**The task**
Copy each line of the material in which the word "icon" appears.

**Given records**
━━━━━━━━━━━━━━━━

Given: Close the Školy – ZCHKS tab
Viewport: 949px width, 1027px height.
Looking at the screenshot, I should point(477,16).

━━━━━━━━━━━━━━━━

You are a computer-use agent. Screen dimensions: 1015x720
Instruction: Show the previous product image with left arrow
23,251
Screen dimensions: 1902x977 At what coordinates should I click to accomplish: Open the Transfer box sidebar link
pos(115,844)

━━━━━━━━━━━━━━━━

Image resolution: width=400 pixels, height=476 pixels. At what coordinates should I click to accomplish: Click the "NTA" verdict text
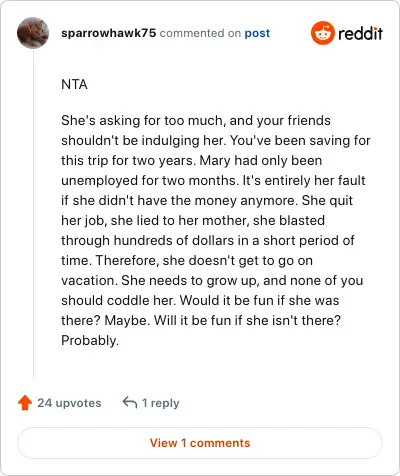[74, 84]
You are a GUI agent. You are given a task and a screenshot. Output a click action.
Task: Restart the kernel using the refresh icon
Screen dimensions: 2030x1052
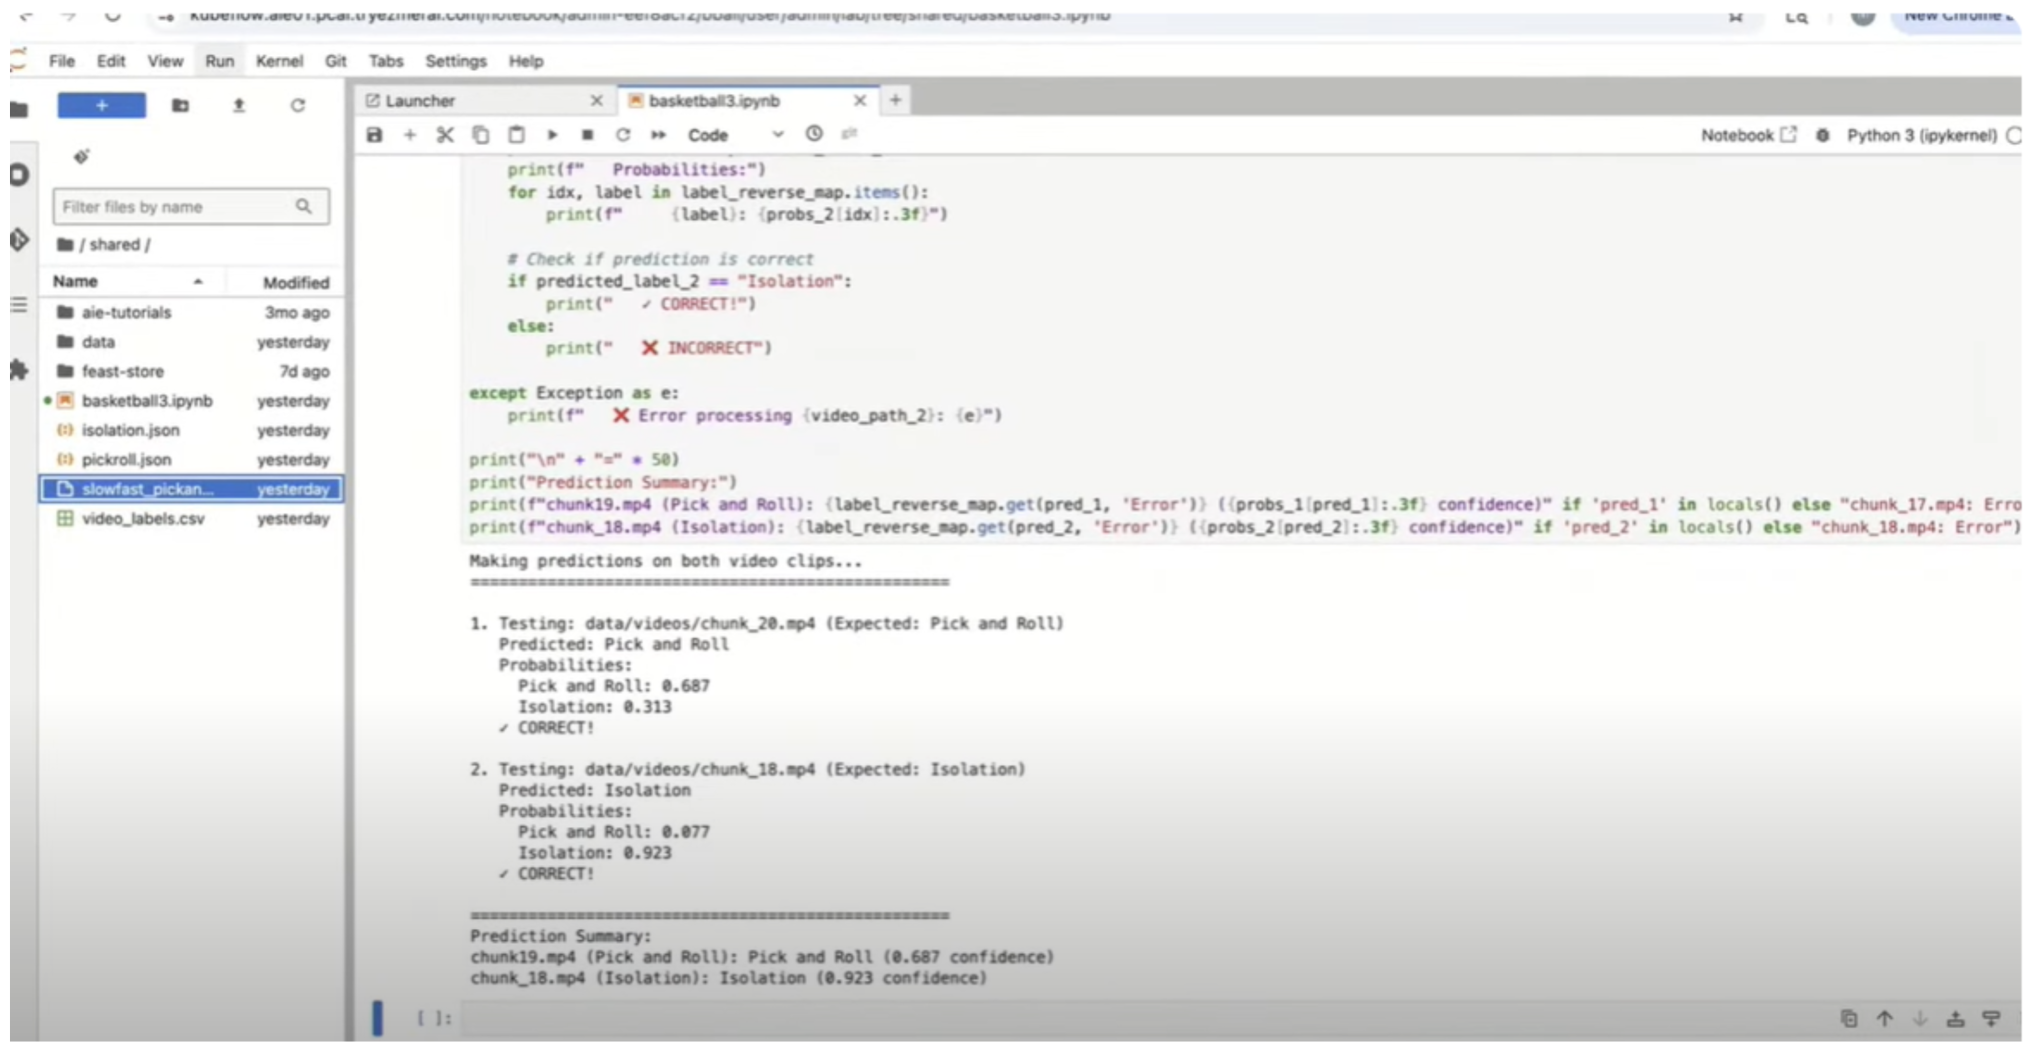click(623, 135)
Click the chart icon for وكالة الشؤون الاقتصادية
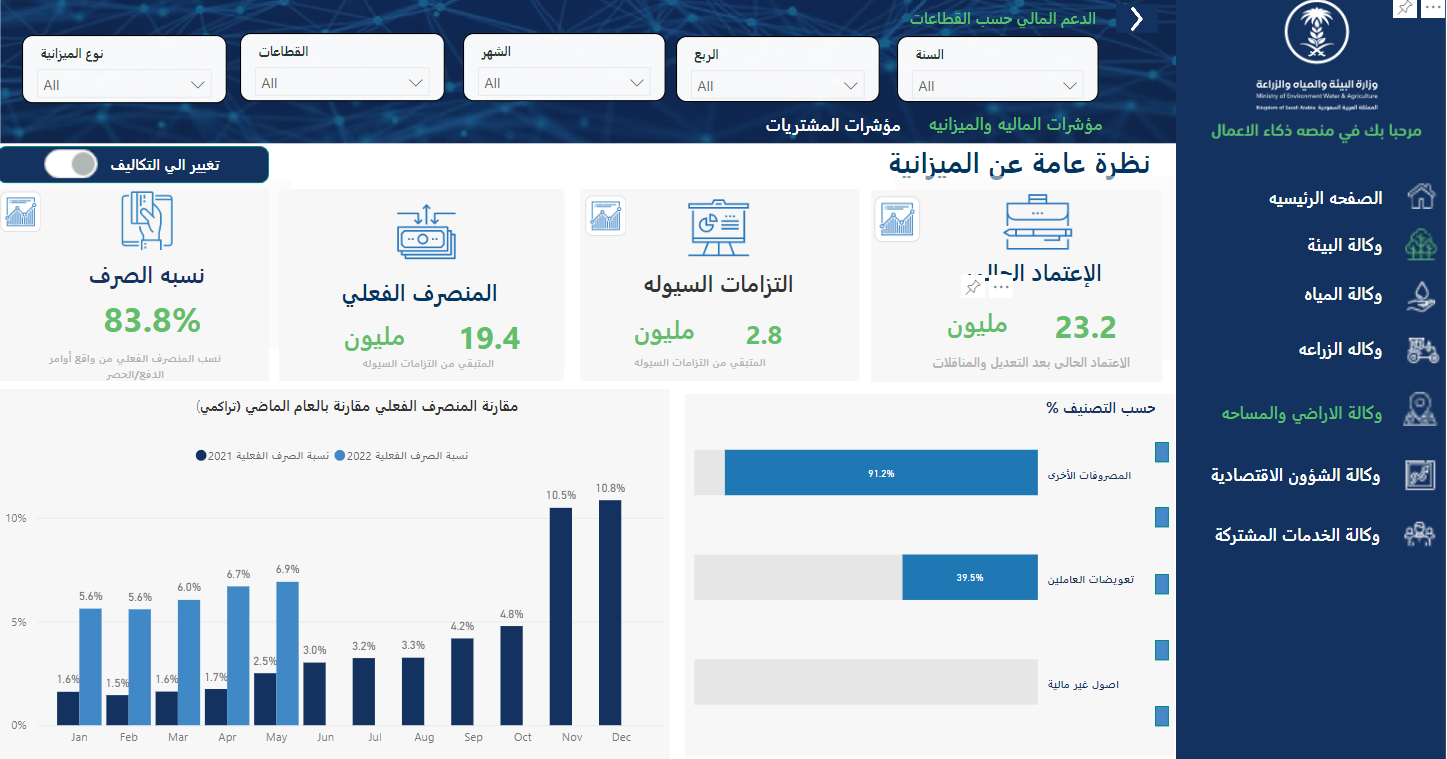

━━━━━━━━━━━━━━━━

**Output for this task**
Task: Restart the kernel using the refresh icon
Click the chart icon for وكالة الشؤون الاقتصادية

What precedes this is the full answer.